== INFORMATION PROVIDED

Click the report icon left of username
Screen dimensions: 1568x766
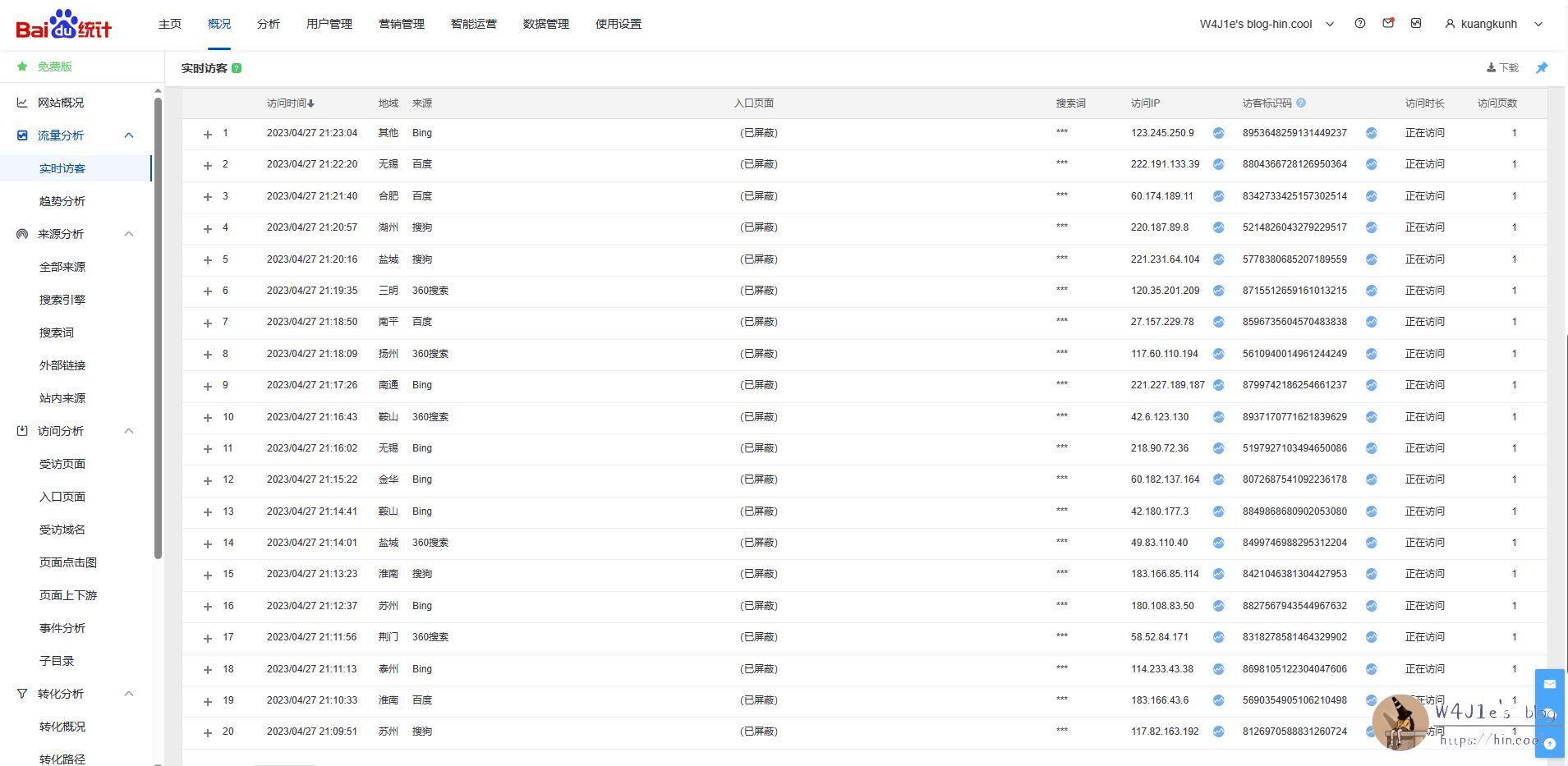click(x=1416, y=24)
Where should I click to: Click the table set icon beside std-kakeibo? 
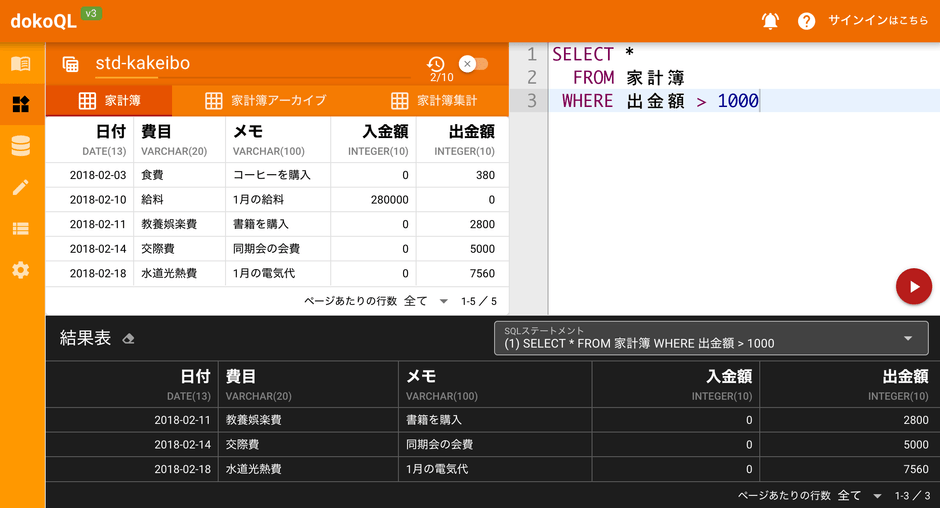[71, 64]
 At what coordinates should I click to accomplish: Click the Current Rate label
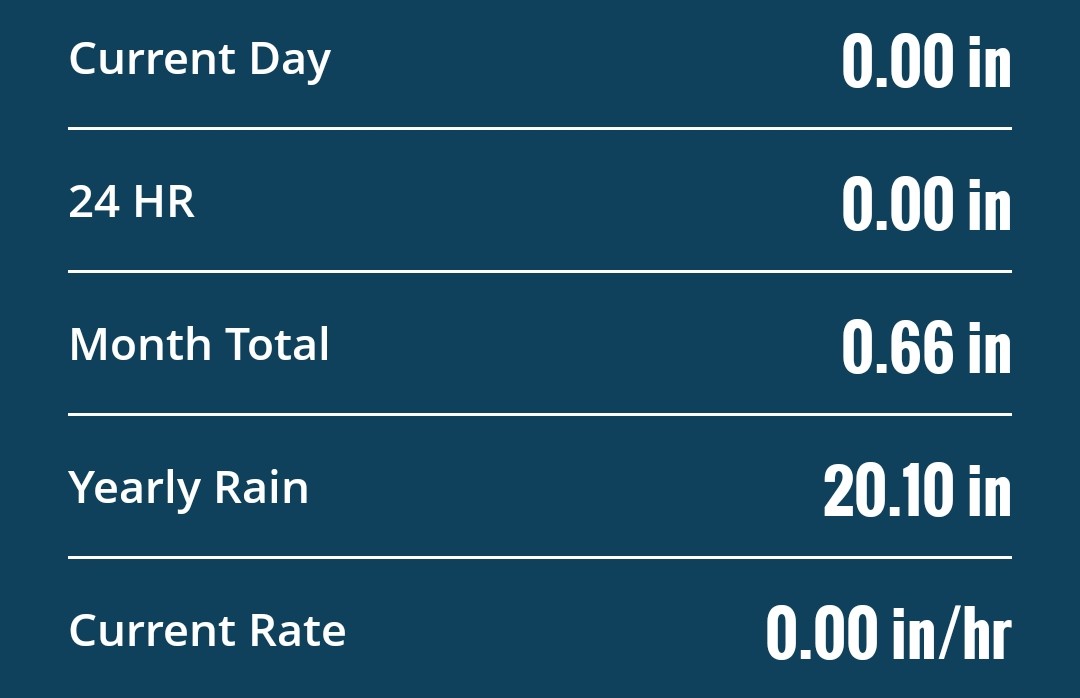tap(207, 630)
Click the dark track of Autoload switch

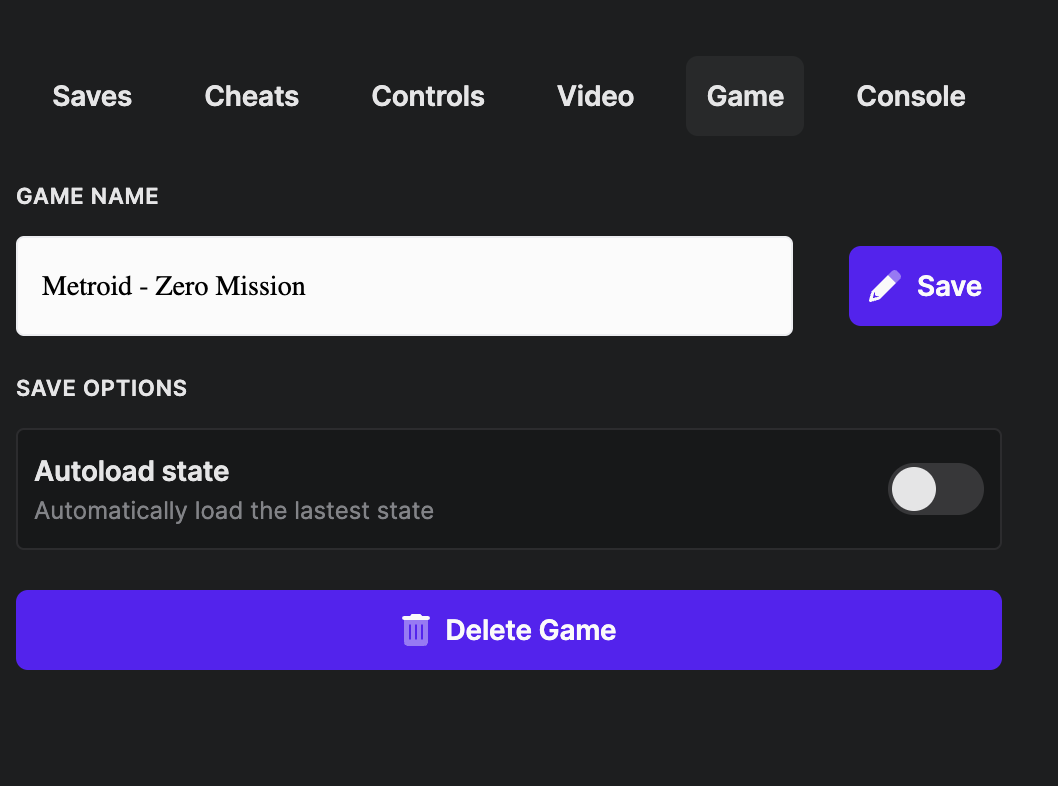pyautogui.click(x=962, y=489)
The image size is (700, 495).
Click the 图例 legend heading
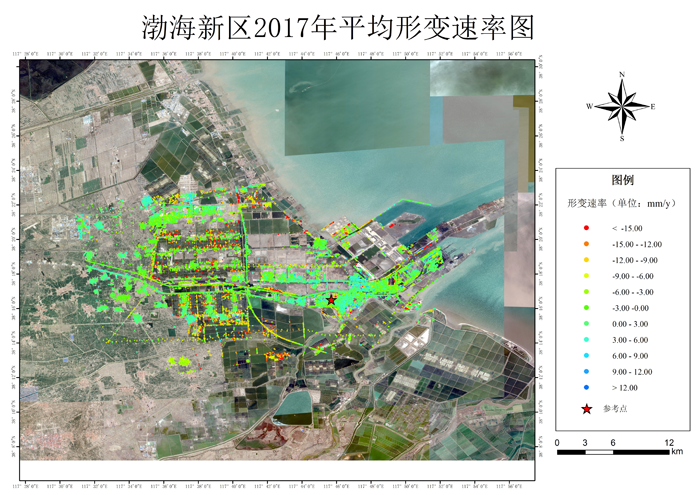point(622,182)

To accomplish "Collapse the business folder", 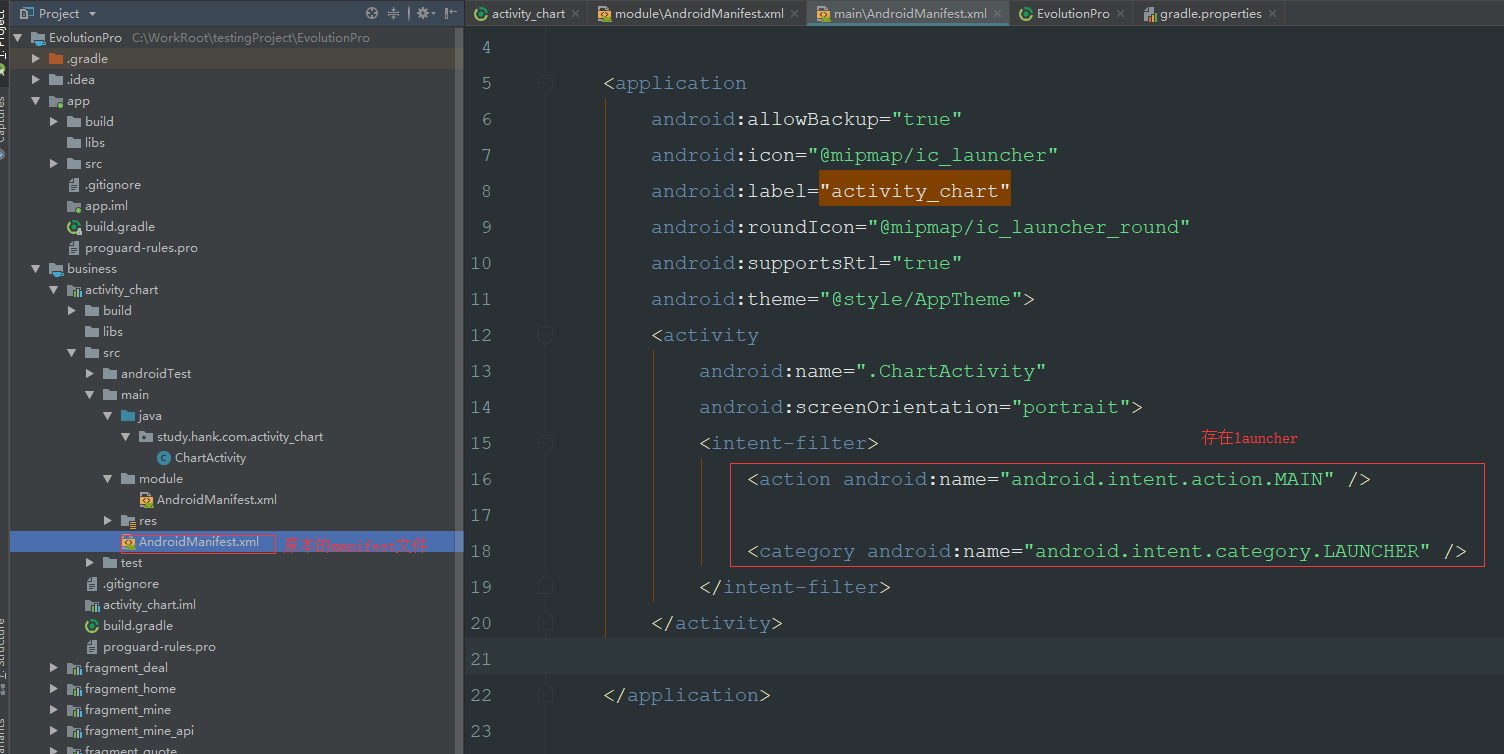I will coord(36,269).
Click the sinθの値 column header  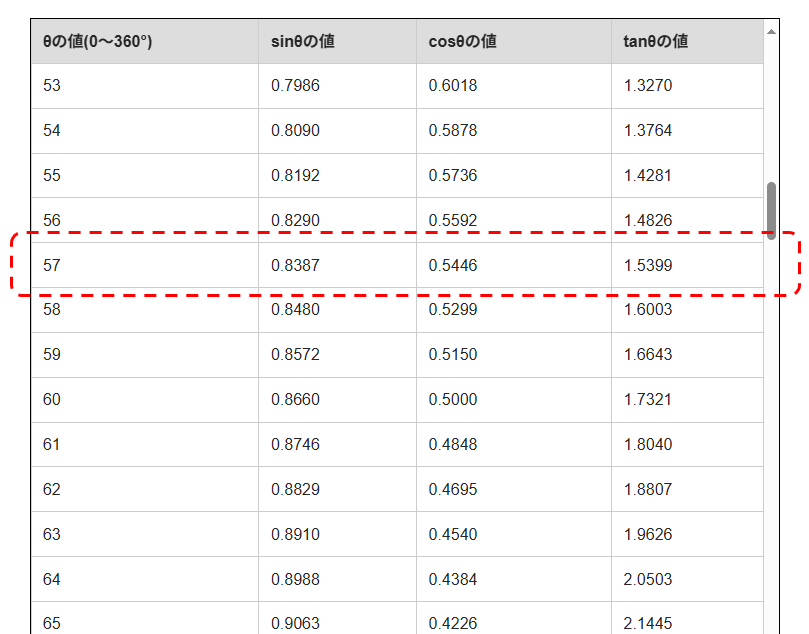coord(302,42)
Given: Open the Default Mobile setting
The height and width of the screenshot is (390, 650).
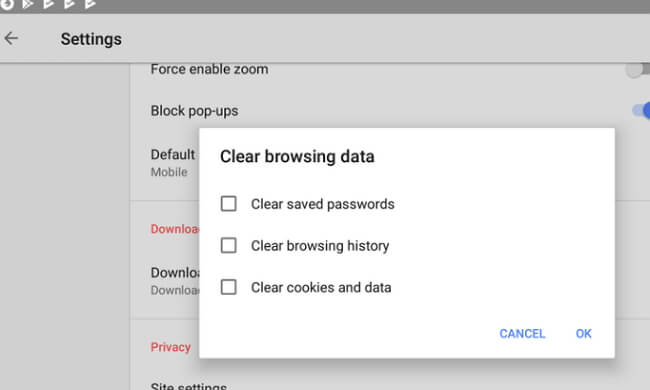Looking at the screenshot, I should 172,162.
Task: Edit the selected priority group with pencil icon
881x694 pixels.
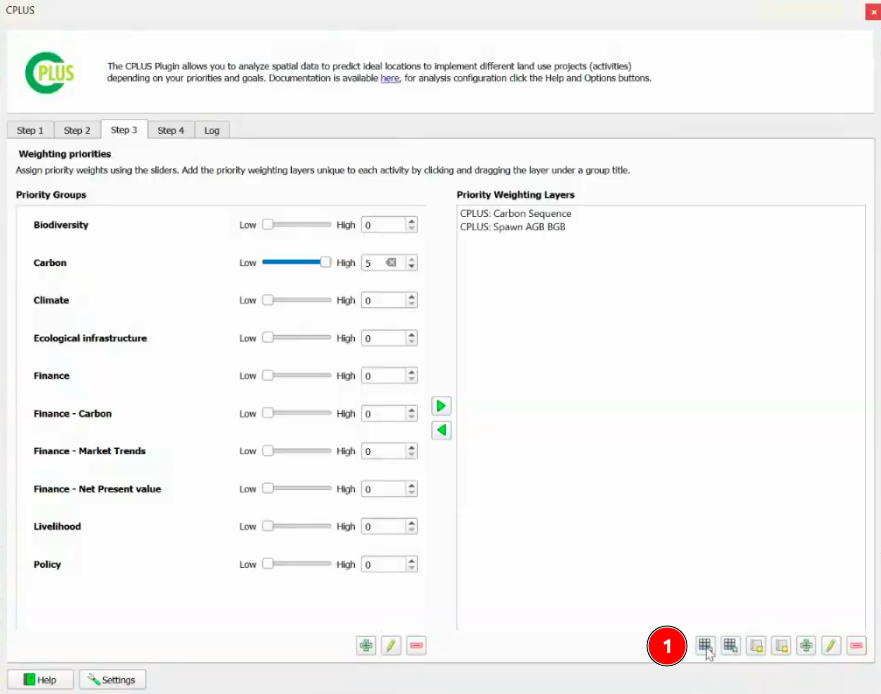Action: [391, 646]
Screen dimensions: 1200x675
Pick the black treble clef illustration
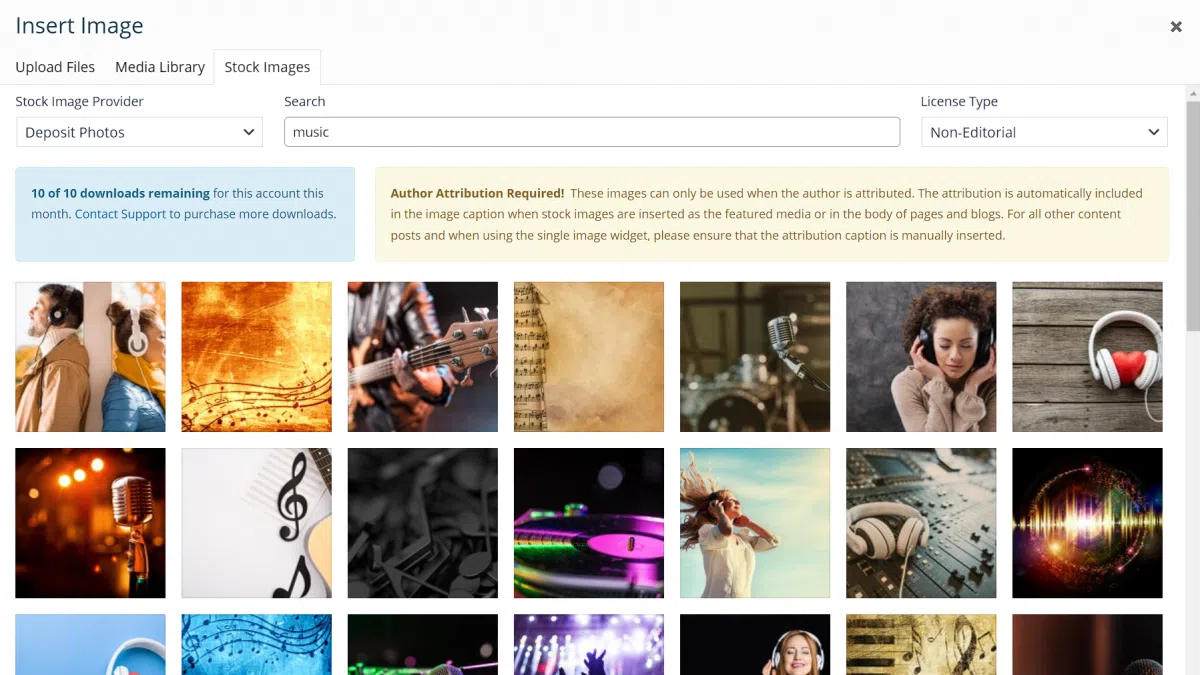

====

• _WHAT YOU HAVE TO DO_
Set out the lines of the entries as a Markdown table with the columns "Row" and "Line Text," skipping blank lines and leaving the pictures out. Begin at the line that has "Given: Open the Default Mobile setting" and continue through the end of the entries.

• _RESULT BELOW_
| Row | Line Text |
|---|---|
| 1 | Given: Open the Default Mobile setting |
| 2 | The height and width of the screenshot is (390, 650). |
| 3 | Looking at the screenshot, I should 172,162. |
| 4 | Task: Edit the selected priority group with pencil icon |
| 5 | 881x694 pixels. |
| 6 | Action: [391, 646] |
| 7 | Screen dimensions: 1200x675 |
| 8 | Pick the black treble clef illustration |